Segment Start: Given records

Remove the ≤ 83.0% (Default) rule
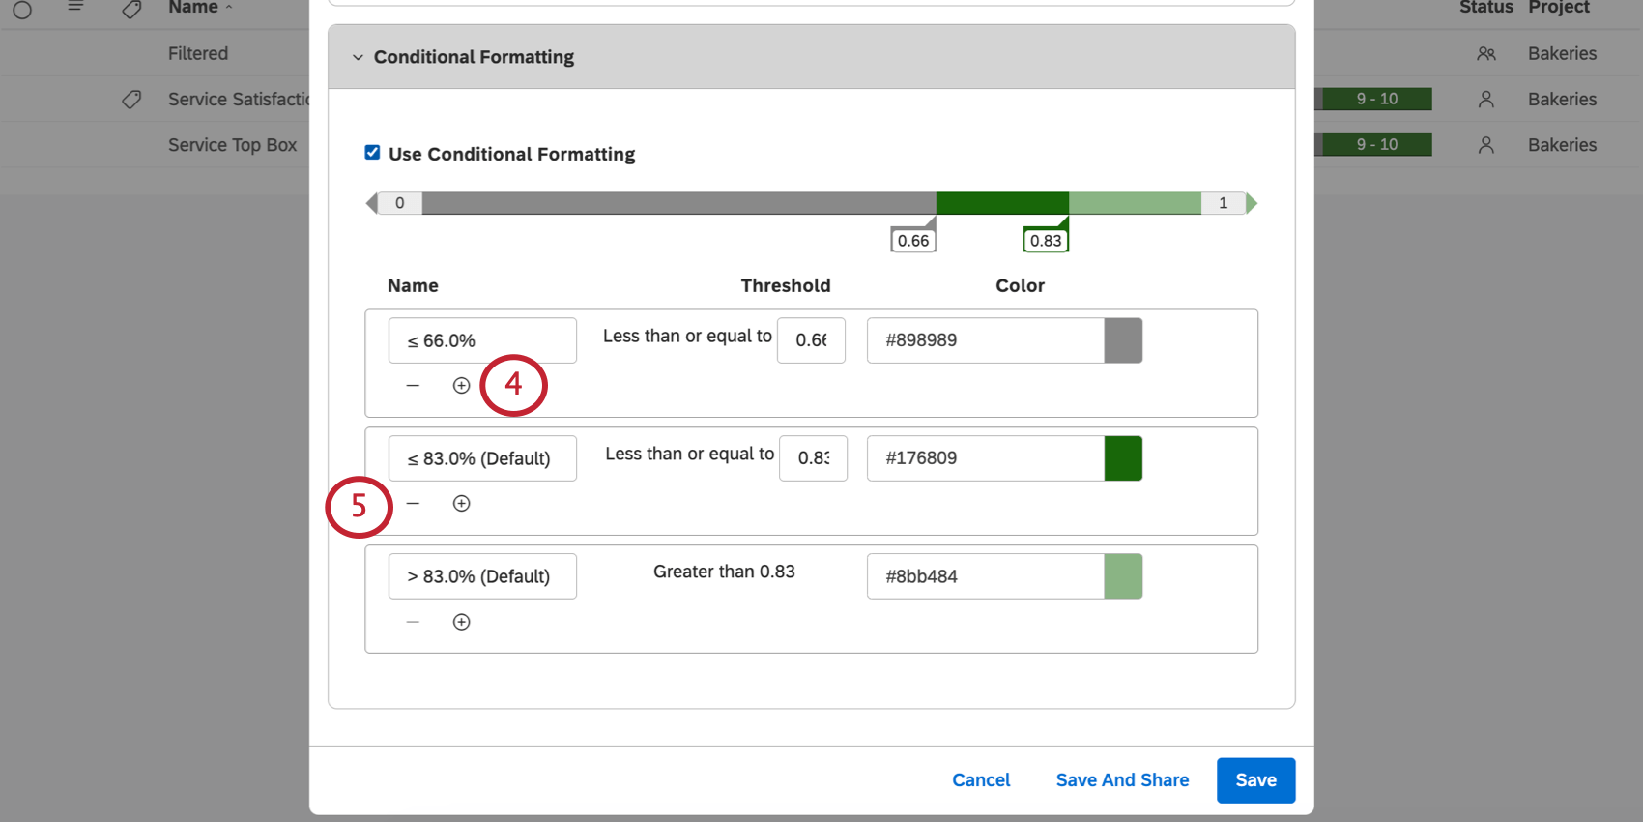 (x=413, y=504)
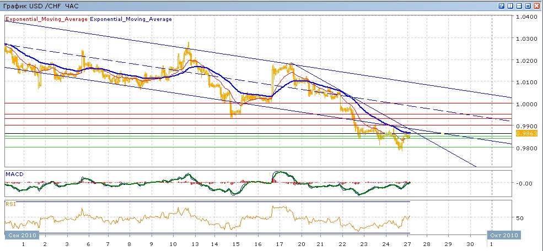Image resolution: width=543 pixels, height=251 pixels.
Task: Click the RSI 50 level axis label
Action: click(x=520, y=218)
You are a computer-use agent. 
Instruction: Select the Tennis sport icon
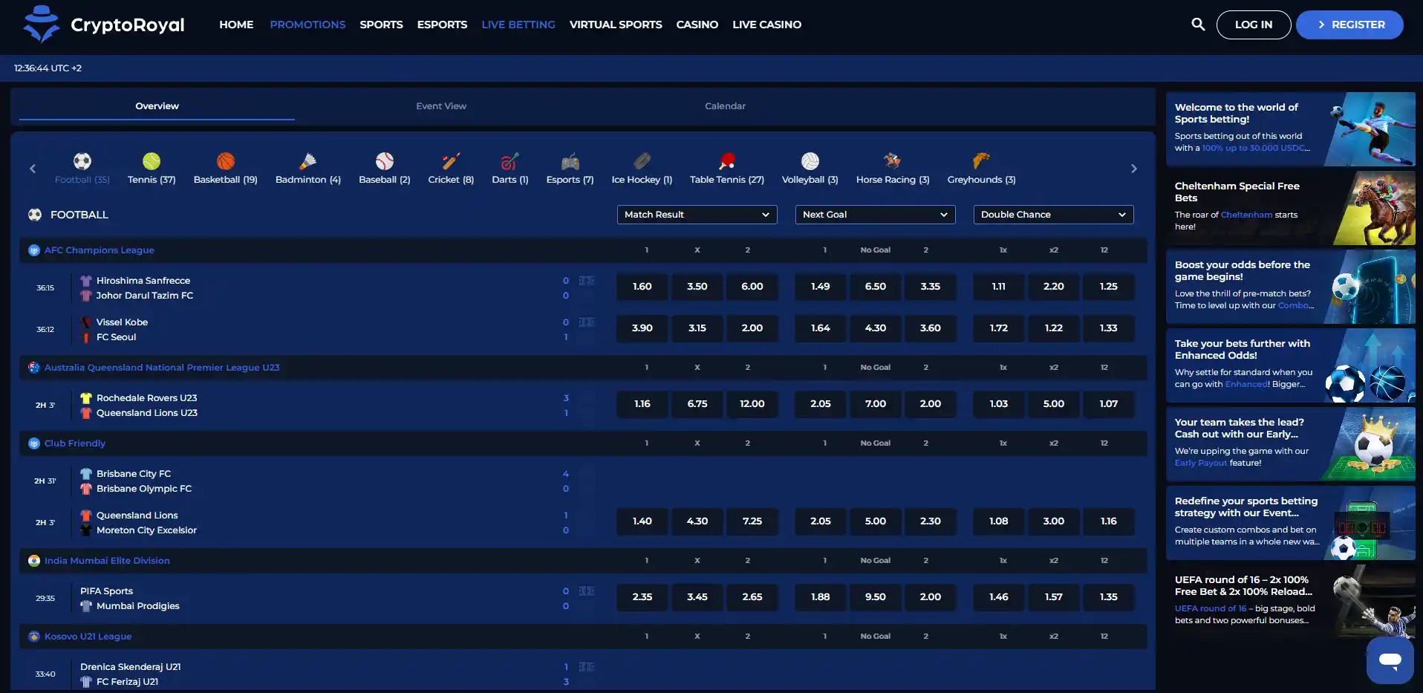(x=152, y=161)
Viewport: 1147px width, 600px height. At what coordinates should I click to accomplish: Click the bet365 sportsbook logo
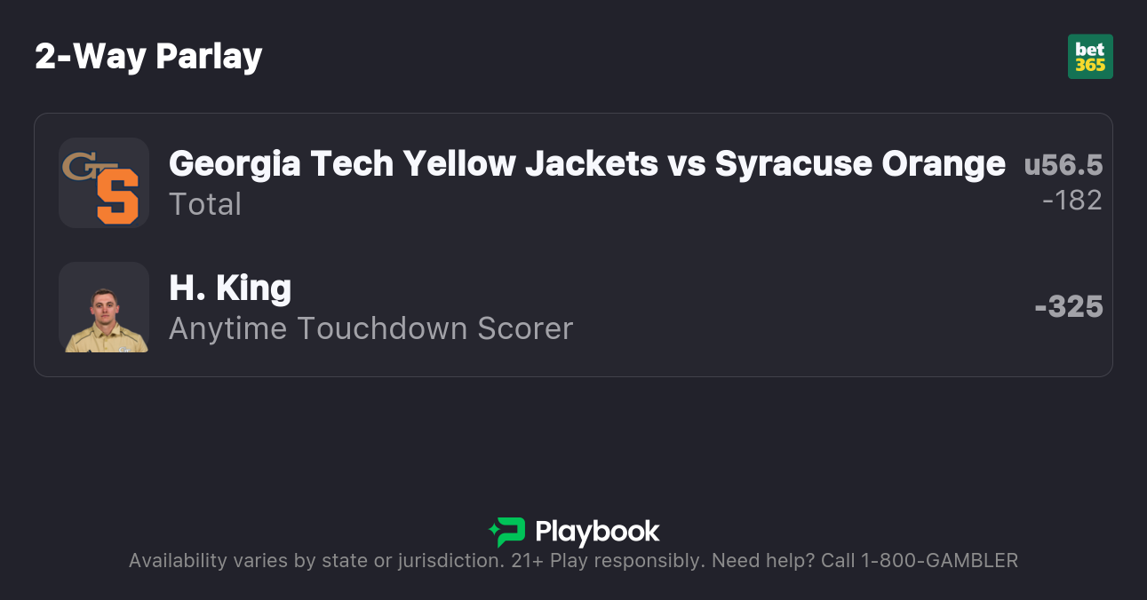click(1090, 57)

Segment End: Given records

§ **Directions**
Skipping any images, write out all the data exactly.

§ **Problem solution**
Remove the ≤ 83.0% (Default) rule
 (x=413, y=504)
Image resolution: width=543 pixels, height=251 pixels.
Task: Click the RSI 50 level axis label
Action: click(x=520, y=218)
You are a computer-use agent. 
Instruction: Select the Tennis sport icon
(x=152, y=161)
Viewport: 1147px width, 600px height. At what coordinates should I click to accomplish: Click the bet365 sportsbook logo
click(1090, 57)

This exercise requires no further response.